E aggiunge: «La tua parola è verità».
Quale parola, cari fratelli? Non solo la parola scritta, la parola che troviamo
nelle Scritture. È la parola viva che ciascuno di noi ha ascoltato e
continuamente riascolta nell’incontro con il Signore. È la parola che mi chiama
per nome, che mi invita a seguirlo, che mi fa suo. La parola che dice a me,
proprio a me: «Non temere», non avere
paura di me, non avere paura degli uomini, e soprattutto non avere paura di te
stesso, «perché tu sei prezioso ai miei
occhi, perché sei degno di stima e io ti amo».
È una
parola che ci viene incontro e ci accoglie, che ci nasconde nel suo seno,
nutrendoci, proteggendoci e dandoci vita. Meno ci possediamo, meno ci sentiamo
forti e sicuri, più questa parola risuona fortemente e chiaramente e proclama
la verità della nostra vita: quella di essere figli di Dio, e se figli anche «eredi di Dio, coeredi di Cristo», suoi
fratelli, chiamati a condividere il suo stesso cammino.
Non è
facile ascoltare questa parola, e soprattutto non è facile “rimanere” in essa.
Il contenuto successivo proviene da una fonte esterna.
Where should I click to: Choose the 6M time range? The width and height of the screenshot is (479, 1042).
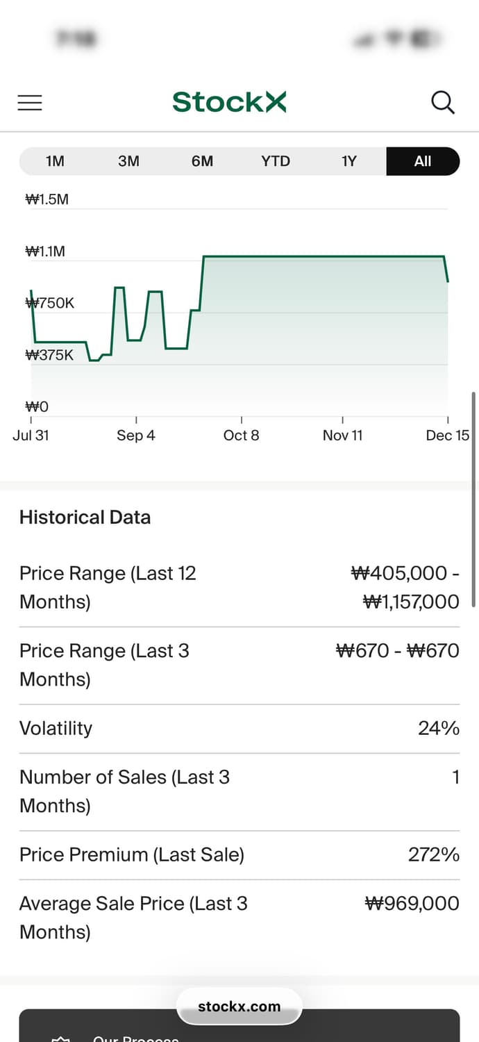tap(202, 161)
Siamo circondati da parole, da appelli, da richiami che attraggono parti
diverse del nostro essere: i sensi, gli affetti, le passioni, l’intelligenza. E
nel rispondere a ciascuno di questi richiami, ci frammentiamo e ci disperdiamo.
Sentiamo, pensiamo, vogliamo tante cose, ma alla fine non ricordiamo più che
cosa veramente stavamo cercando. Perché, in realtà, c’è solo una parola che mi
chiama interamente e definitivamente, una parola che mi accetta e mi accoglie
così come sono, senza nulla escludere di me, la parola dell’unica persona che «mi scruta e mi conosce» fino in fondo.
Il nostro
fratello e padre che oggi celebriamo, lui, che ha rivestito il nostro stesso
abito e ha vissuto una vita simile alla nostra, ci ha insegnato come ascoltare
e come rimanere in quella parola. Da buon carmelitano, ha compiuto il precetto
fondamentale della Regola del Carmelo: ha meditato giorno e notte questa parola
del Signore, rimanendo nella cella del suo cuore, e lo ha fatto non da eremita
medievale, ma da uomo moderno del XVI secolo.
Giovanni è
straordinariamente attento ai meccanismi psicologici, affettivi e spirituali
dell’uomo. In consonanza con la sua epoca, è entrato nella complessità del
soggetto umano e ha scoperto che l’uomo “classico”, l’animale razionale con i
suoi sensi e le sue facoltà, è in realtà solo la parte visibile e illuminata di
un essere più ampio, che ha cavità profonde, «oscure e cieche», capaci di
muovere e orientare le regioni superiori. La parola di Dio rimane, si radica in
noi, solo se scende in queste profondità, in questi abissi, dei quali non siamo
automaticamente coscienti. Per scoprire ciò che siamo, in tutta la profondità e
ricchezza del nostro essere, dobbiamo scendere per una scala segreta. Dobbiamo
in qualche modo liberarci da tutto ciò che ci attrae, ci distrae, ci riempie
per un momento, e stare a vedere che cosa resta. Resta un vuoto, un abisso che
naturalmente ci spaventa, perché nessuna luce di fuori lo illumina, nessuna
voce lo anima, nessuna presenza lo abita. Ma è proprio lì, in quell’abisso, in
quel deserto, che la fiamma si accende, la fiamma del roveto ardente, che
brucia senza consumare. È una “fiamma viva di amore”, che già sta bruciando in
noi e noi non ce ne accorgiamo, che già sta riscaldando e illuminando il nostro
essere, quello vero, che viene dal seno della Trinità e a esso ritorna. E noi
non ci accorgiamo di essere già dentro questo “fuoco trinitario”. Se lo
sapessimo, la nostra vita sarebbe diversa. Nella misura in cui lo apprendiamo,
giorno dopo giorno, faticosamente, scendendo un gradino alla volta della
“segreta scala”, la nostra vita si trasforma e si avvicina all’abbraccio in cui
soltanto ci si può riposare e dimenticare di se stessi.
Giovanni ha
fatto questa esperienza e l’ha insegnata ai suoi ascoltatori. Prima fra tutti,
una certa Teresa di Gesù, che da lui ha appreso questa stratigrafia dell’anima
e l’ha tradotta nell’immagine del castello interiore: scendere nel profondo,
per trovare lì l’unione con l’altro e l’unità con se stessi.
Ce la
faremo anche noi, uomini di oggi, ad ascoltare questo messaggio? Avremo il
coraggio di metterci in cammino verso le nostre oscure e silenti profondità? Il
Signore ce lo conceda, per intercessione del nostro mite e sublime fra Giovanni
della Croce.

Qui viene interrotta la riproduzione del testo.